Revelações de conversas quebram encanto da Veja por Moro

Revista que sempre apoiou o ex-juiz, fecha parceria com The Intercept e publica as os diálogos mais comprometedores até agora

A situação do ministro da Justiça e Segurança, Sérgio Moro, vai de mal a pior. A série de reportagens que atacou diretamente a boa imagem dele perante parte da população, tem seu capítulo mais grave nesta sexta-feira (5). A Revista Veja, publicação conhecida por apoiar a Operação Lava-Jato, reserva a sua capa da semana para destacar que Moro abandonou a imparcialidade requerida para a função e atuou ao lado da acusação. O próprio editorial da revista reconhece que, nos últimos anos, tratou Moro como “herói nacional”. Agora, após ter tido acesso ao arquivo com mensagens trocadas por Moro com o procurador Deltan Dallagnol, afirmam que os processos comandados pelo então juiz não se deram de acordo com a lei.

O editorial da Veja também refuta a estratégia cínica que vem sendo empregada por Moro, Dallagnol e os demais procuradores da Lava Jato de insinuar que o material publicado pode ser editado ou falso – sem nunca apontar exatamente onde estariam as adulterações.

“As revelações enfraqueceram a imagem de correção absoluta do atual ministro de Jair Bolsonaro e podem até anular sentenças”, diz o editorial da revista. A reportagem mostra Moro pedindo a procurados a inclusão de provas nos processos, mandando acelerar ou retardar operações e fazendo pressão para travar o andamento de determinadas delações.

“Além disso, revelam os diálogos, comportou-se como chefe do Ministério Público Federal, posição incompatível com a neutralidade exigida de um magistrado. Na privacidade dos chats, Moro revisou peças dos procuradores e até dava bronca neles”, diz trecho da reportagem publicada nesta sexta-feira (5), disponível também online.

Para o The Intercept, a parceria com a Veja traz mais credibilidade ao material, assim como o Intercept e a Folha de S.Paulo (também parceira na Vaza Jato), os repórteres da Veja passaram semanas investigando e analisando jornalisticamente o material, e confirmaram sua autenticidade: “A reportagem desta edição é a primeira em parceria com o The Intercept Brasil. Comandados pelo redator-chefe Sergio Ruiz Luz, nossos repórteres continuam vasculhando a enorme quantidade de diálogos e áudios trocados entre procuradores e o juiz Sergio Moro. Assim como a Folha de São Paulo, também parceira do site, analisamos dezenas de mensagens trocadas entre membros do nosso time ao longo dos anos e os procuradores. Todas as comunicações são verdadeiras — palavra por palavra (o que revela fortíssimos indícios de veracidade do conjunto).”

As conversas inéditas entre Moro e o coordenador da força-tarefa da Lava Jato, Deltan Dallagnol, assim como conversas entre procuradores da operação – algumas das mais incriminadoras até aqui – demonstram que os desvios de Moro não eram eventuais, mas, nas palavras da Veja, revelam de “forma cabal como Sergio Moro exorbitava de suas funções de juiz, comandando as ações dos procuradores na Lava Jato.” Em suma, “as comunicações analisadas pela equipe são verdadeiras e a apuração mostra que o caso é ainda mais grave.”

* _Dados fornecidos_
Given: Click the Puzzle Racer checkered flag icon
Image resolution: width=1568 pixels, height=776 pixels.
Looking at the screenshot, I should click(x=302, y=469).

==

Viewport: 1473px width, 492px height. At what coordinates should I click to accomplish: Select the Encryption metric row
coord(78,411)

* _Tarefa_
Edite a matéria sobre Moro e a Veja começando em "Revista que sempre" e indo até "acordo com a lei.", trocando "ex-juiz" por "antigo juiz". A listagem é um material à parte, sem relação com a matéria.

* _Resposta_
Revista que sempre apoiou o antigo juiz, fecha parceria com The Intercept e publica as os diálogos mais comprometedores até agora

A situação do ministro da Justiça e Segurança, Sérgio Moro, vai de mal a pior. A série de reportagens que atacou diretamente a boa imagem dele perante parte da população, tem seu capítulo mais grave nesta sexta-feira (5). A Revista Veja, publicação conhecida por apoiar a Operação Lava-Jato, reserva a sua capa da semana para destacar que Moro abandonou a imparcialidade requerida para a função e atuou ao lado da acusação. O próprio editorial da revista reconhece que, nos últimos anos, tratou Moro como “herói nacional”. Agora, após ter tido acesso ao arquivo com mensagens trocadas por Moro com o procurador Deltan Dallagnol, afirmam que os processos comandados pelo então juiz não se deram de acordo com a lei.